Task details |
Copy, pictures aside: the lines below from the one that holds "Viewport: 770px width, 445px height." through the final line of the listing, both ends included, exactly as they are and nothing else.

BEGIN

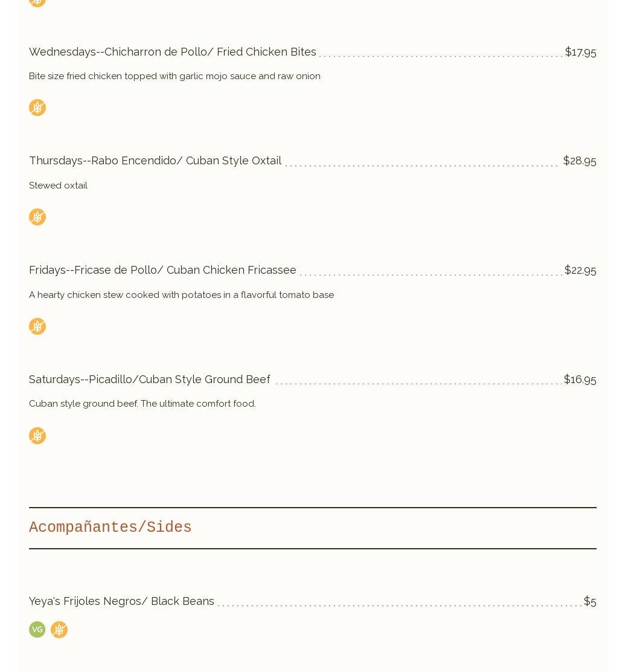The image size is (625, 672).
Task: Click the green VG icon under Black Beans
Action: tap(37, 630)
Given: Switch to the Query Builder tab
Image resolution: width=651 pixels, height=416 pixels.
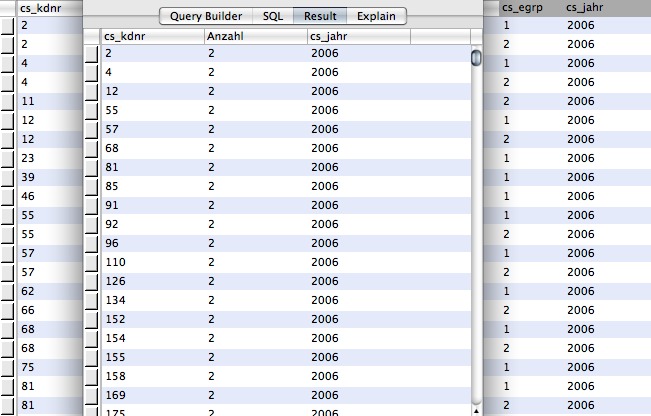Looking at the screenshot, I should click(205, 16).
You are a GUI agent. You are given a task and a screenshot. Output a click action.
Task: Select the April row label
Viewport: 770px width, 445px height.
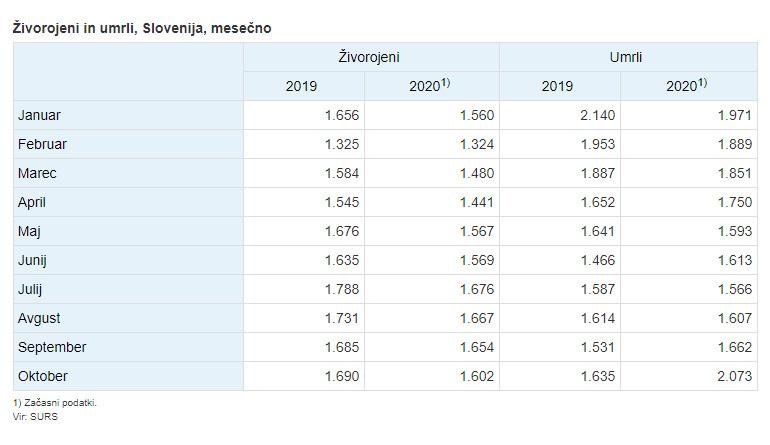32,202
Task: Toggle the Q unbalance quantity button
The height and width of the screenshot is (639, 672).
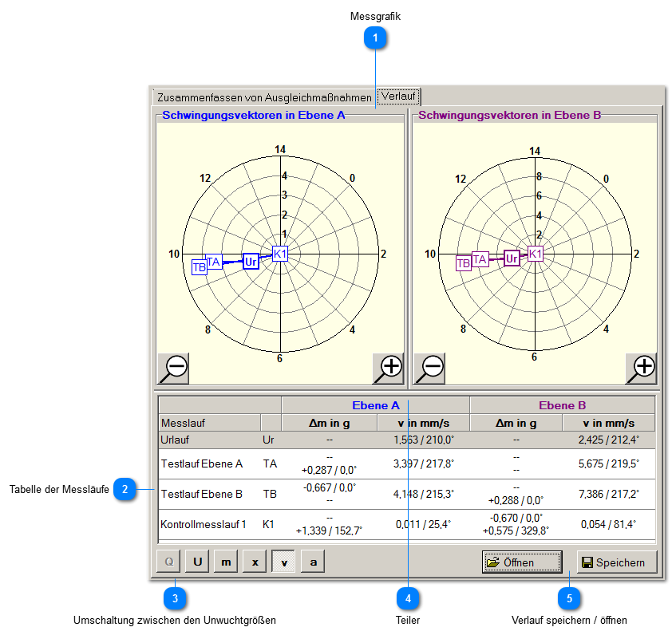Action: click(x=168, y=562)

END

Written solution |
Viewport: 770px width, 445px height.
32,202
Task: Toggle the Q unbalance quantity button
The height and width of the screenshot is (639, 672).
Action: click(x=168, y=562)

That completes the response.